This article was first published in The Lawyer, November 2009

The surge in the number of criminal prosecutions brought by the FSA has been well-publicised. The recent Court of Appeal judgments in R v Rollins and R v McInerney will embolden further the financial regulator as a prosecutor of financial crime. The court held that the FSA can act as both a public and private prosecutor in relation to the same case, asserting that it can now prosecute for offences beyond those specified in the statute that empowered it to bring prosecutions.

Neil Rollins and Michael McInerney were the subject of separate prosecutions brought by the FSA, the former for insider dealing and the latter for boiler room fraud. The distinguishing feature of these cases was the addition of charges of money laundering against both defendants.

Implications of money laundering judgement

The significance of this move is that money laundering offences derive from the Proceeds of Crime Act 2002, not the Financial Services and Markets Act. The Court of Appeal ruled that the FSA, acting as an "ordinary citizen", had a common law entitlement to conduct a private prosecution for money laundering, saying this made "practical good sense".

It is not difficult to appreciate why the court found that allowing the FSA to act simultaneously in both capacities was sensible. Otherwise an allegation of money laundering would have to be decided by a separate trial brought by a different prosecuting agency.

Will other statutory bodies follow suit?

However, pragmatic judgments can sometimes create bad law. Doubts persist as to the wisdom of allowing the FSA to prosecute as both a public body and a private citizen. The judgment may be taken by other authorities - such as the Health and Safety Executive or the Department of Work and Pensions - as giving them the power to prosecute beyond their immediate remits. This moves the law into an area apparently not envisaged by Parliament.

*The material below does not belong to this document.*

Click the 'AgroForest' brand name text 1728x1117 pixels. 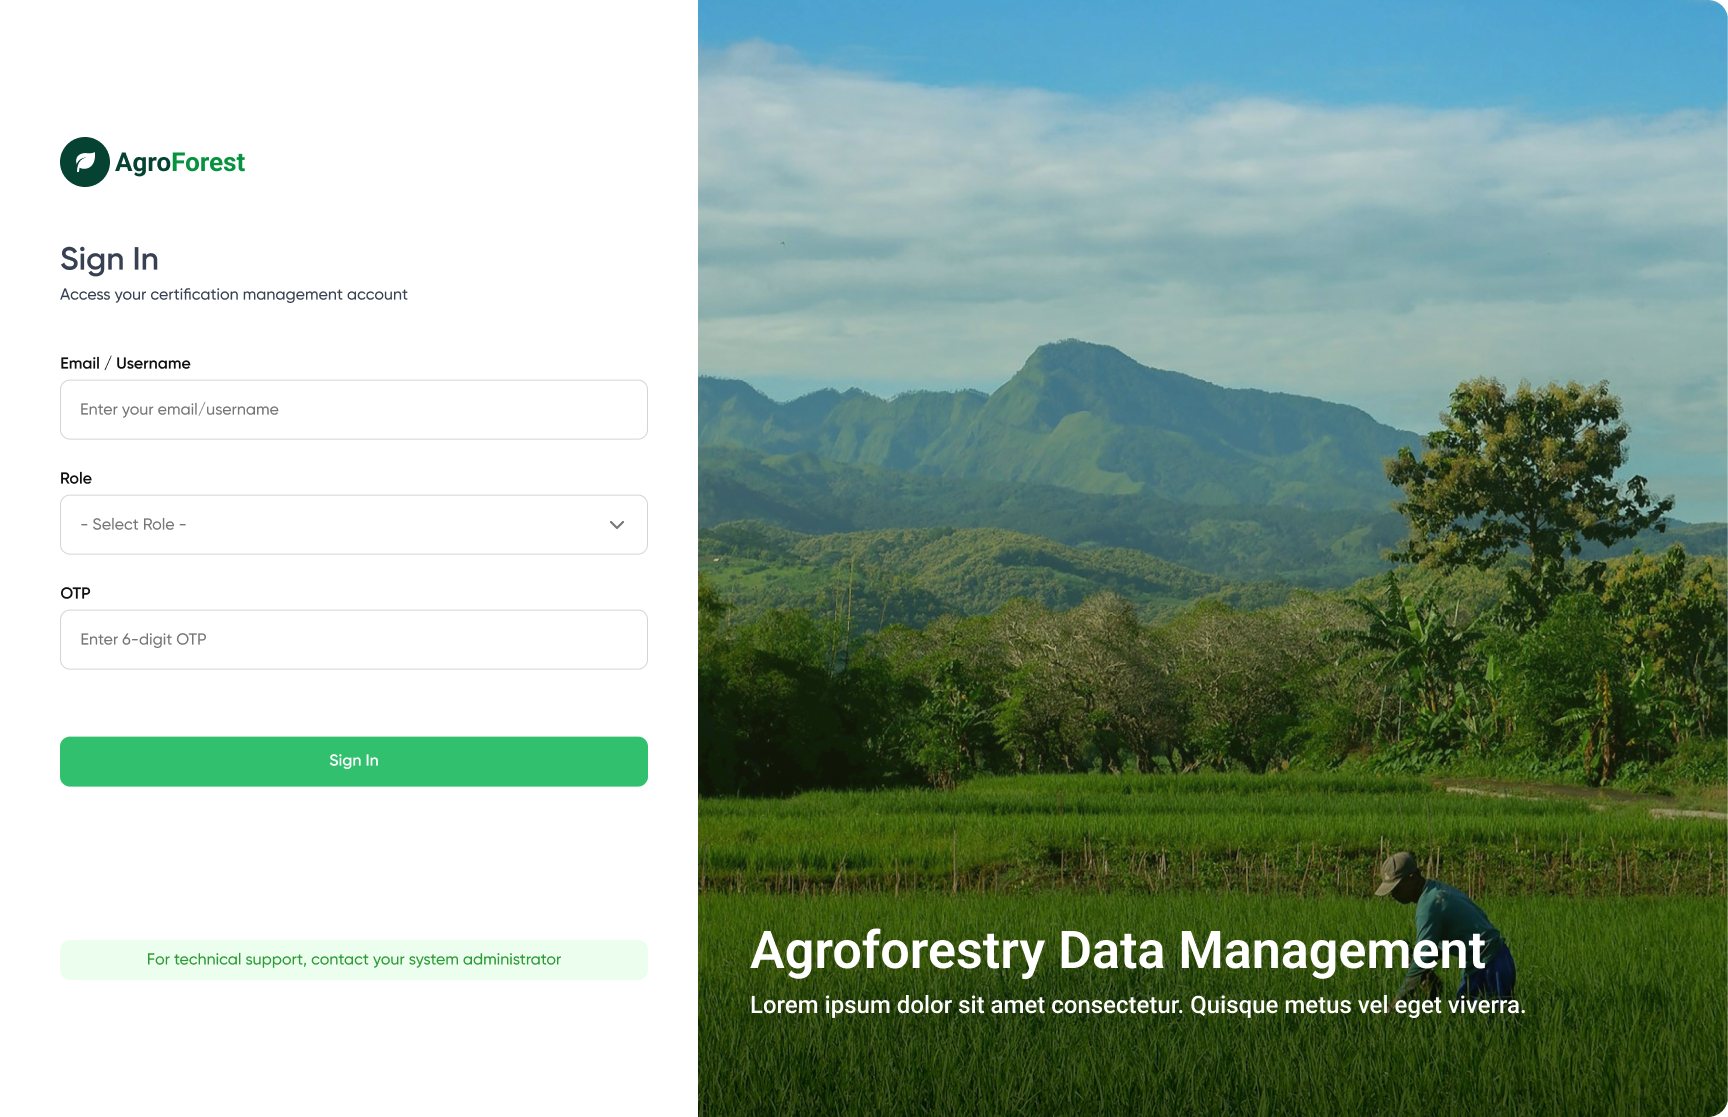point(178,161)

Is the FSA a private person?

Promulgating the legal fiction that the FSA is no more than a private person may also have worrying implications. Public prosecutors such as the CPS are accountable for their decision-making at various levels: there is a duty to publish and abide by a code of practice, the availability of judicial review to overturn a flawed prosecutorial decision and, in the case of recklessness or worse, the crime and tort of misfeasance in public office. It may be safe to assume that the FSA will adopt the CPS code of practice when prosecuting in a public or private capacity, but it is hard to imagine the Director of Public Prosecutions ever using their power to discontinue a private prosecution by the FSA.

More importantly, the FSA will be both investigator and prosecutor, and as a result will lack the independence inherent in the structures of the CPS and the Revenue and Customs Prosecutions Office (RCPO). As a result there may be a lack of public confidence in the capacity of the FSA to act as a 'minister of justice' when deciding whether to bring charges arising from an investigation that has been conducted by its own enforcement section.

The need for separate prosecuting authorities

The recent cases enliven the debate on the necessity of separate prosecuting authorities. Bearing in mind its broad remit to become a super-regulator, why, if it so decided, might the FSA not embark on an ambitious programme of becoming the pre-eminent UK law enforcement agency in relation to financial crime? This ambition would perhaps be welcomed by those who think the FSA and the SFO should be merged, in the same way that the CPS will soon subsume the RCPO.

The Court of Appeal has made it clear that the FSA has greater powers than anyone imagined. What is not known is where those powers end.